BTW, DX's <ducks> viewport transformation expects z-coordinates in the range [0,1].

05-31-2006, 09:34 AM
Give that man a cigar.

The viewport transformation is the problem here, and it seems there's no escaping it. I looked high and low for a way to modify it to expand the full range of [0,1], to no avail. The best one can hope to do, apparently, is [1/2, 1].

And yes, I wasn't going to mention it, but I was also hoping to sneak my D3D matrices into OpenGL (hangs head in shame).

Big thanks!

Edit: Is [1/2, 1] really such a bad thing, numerically, compared to [0, 1]? I'm still trying to get a grip on the floating point math here, but after fixed point quantization in the depth buffer, is there really an appreciable difference in ranges? If so, why?

Edit: After some review, and assuming 32 bit floating point with 1 sign bit, 23 bit mantissa and 8 bit exponent, we should have *roughly* 2 * 2^23 * 2 = 33,554,432 floating point values in [-1,1], half that for [0,1], and the distribution is symmetric but uneven (please correct me if goofed). So the impact ultimately seems to be a function of near/far and z granularity. I've used the so-called "z-trick" in the past to skip the zbuffer clear with a split depth range, but only for indoor scenes with modest depth ranges. Not sure how it'll hold up in the great outdoors; having my doubts. (shrug)

06-01-2006, 01:06 AM
I'm not sure what you want to achieve but for porting DX projection matrices to OpenGL you just need to make sure you got all coordinate system handedness issues between the two APIs sorted out and append a scale and translate matrix operation to the projection resulting in
z' = z * 2 - 1.

06-01-2006, 07:52 AM
That's probably what I'll end up doing (prepend a z transformation), something I was really hoping to avoid (having 2 partly different matrix/calibration libraries or an extra transformation tacked on at the end). Fortunately, handedness is not an issue (you can use a right-handed coordinate system in D3D, too).

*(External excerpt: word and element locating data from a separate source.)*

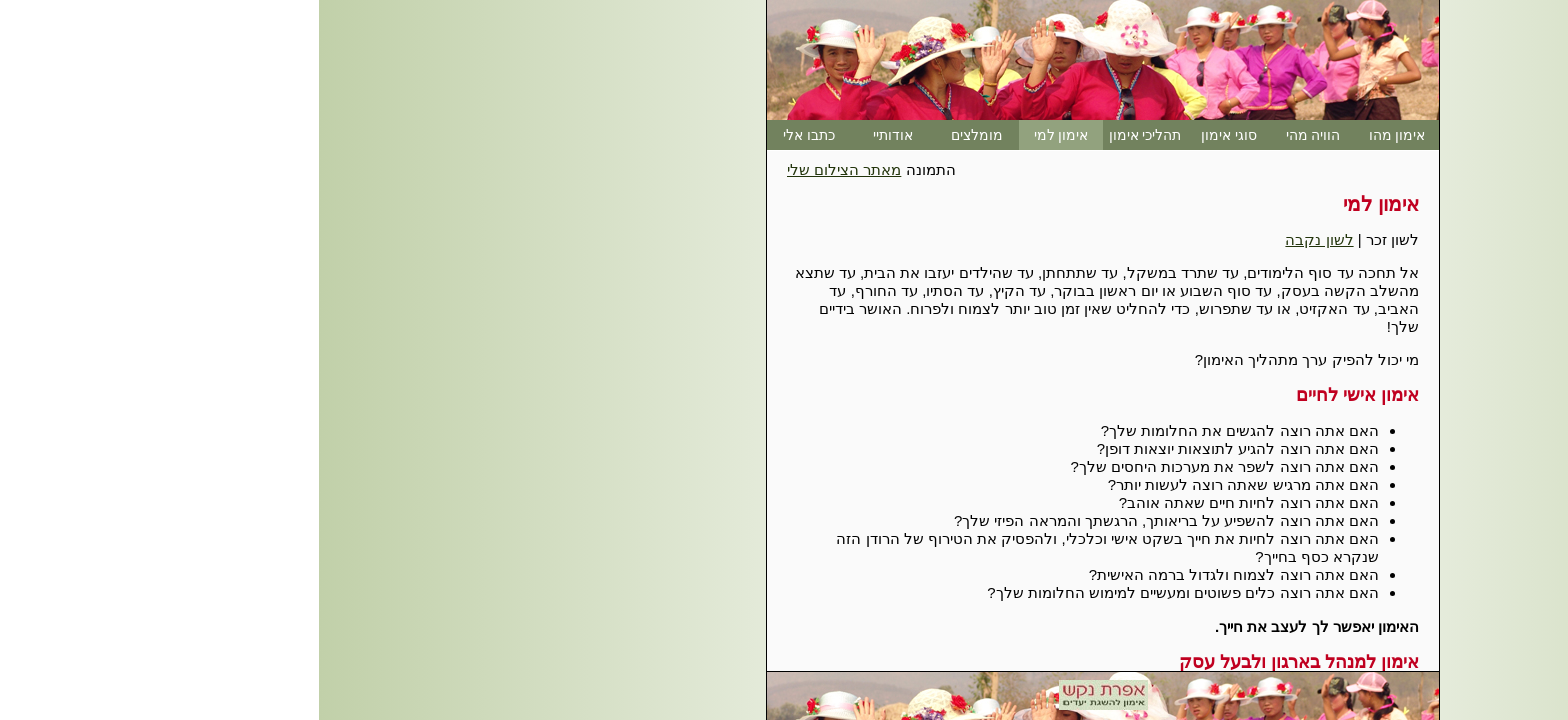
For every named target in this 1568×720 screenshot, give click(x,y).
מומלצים (658, 135)
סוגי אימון (910, 135)
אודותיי (574, 135)
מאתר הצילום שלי (525, 169)
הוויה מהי (994, 135)
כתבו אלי (490, 135)
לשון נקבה (1000, 239)
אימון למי (742, 135)
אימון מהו (1078, 135)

I was also looking for a better understanding of what is happening with Z before it gets to the depth buffer (hence my plebeian numerical analysis). Something I've never really given much thought to, until now. ;)


06-01-2006, 08:58 AM
"Fortunately, handedness is not an issue (you can use a right-handed coordinate system in D3D, too)."

Not if you want fixed pipeline non-local viewer lighting to work. It's hardcoded left-handed in DX. And also not if you want any of your shaders to be portable among applications.
Trust me, been there, done that.

06-01-2006, 09:07 AM
"Not if you want fixed pipeline non-local viewer lighting to work. It's hardcoded left-handed in DX. And also not if you want any of your shaders to be portable among applications."

Yeah, fixed pipe is not a problem; don't use it.

Shaders have no issues for me, that I can think of. Were you referring to something in particular?

06-01-2006, 11:09 AM
If your shaders are isolated to your program, it's your choice.
Standard DX programs are left-handed from object to screen space.
OpenGL is right-handed from object to view space. Clip and screen space are left-handed, the projection matrix flips it.

If you send original left-handed DX coordinates to OpenGL and adjust the handedness only with the matrices, the object space is not what it normally is in OpenGL and I can build shaders which would fail when written for the right-handed OpenGL object space e.g cross products.

06-01-2006, 11:19 AM
Well, it's been my experience that you can use "D3D" matrices (just a standard right-handed CS) directly in OpenGL with the same end result, except that the projection matrix and viewport transformation will short-sheet you in the z. In other words, the view transformations are the same; the difference is in the projection matrix, which, when compared side-by-side, differ only in the way the z is mapped.

Thanks for the heads up, though. If I encounter any problems, I'll know what to look for first. :)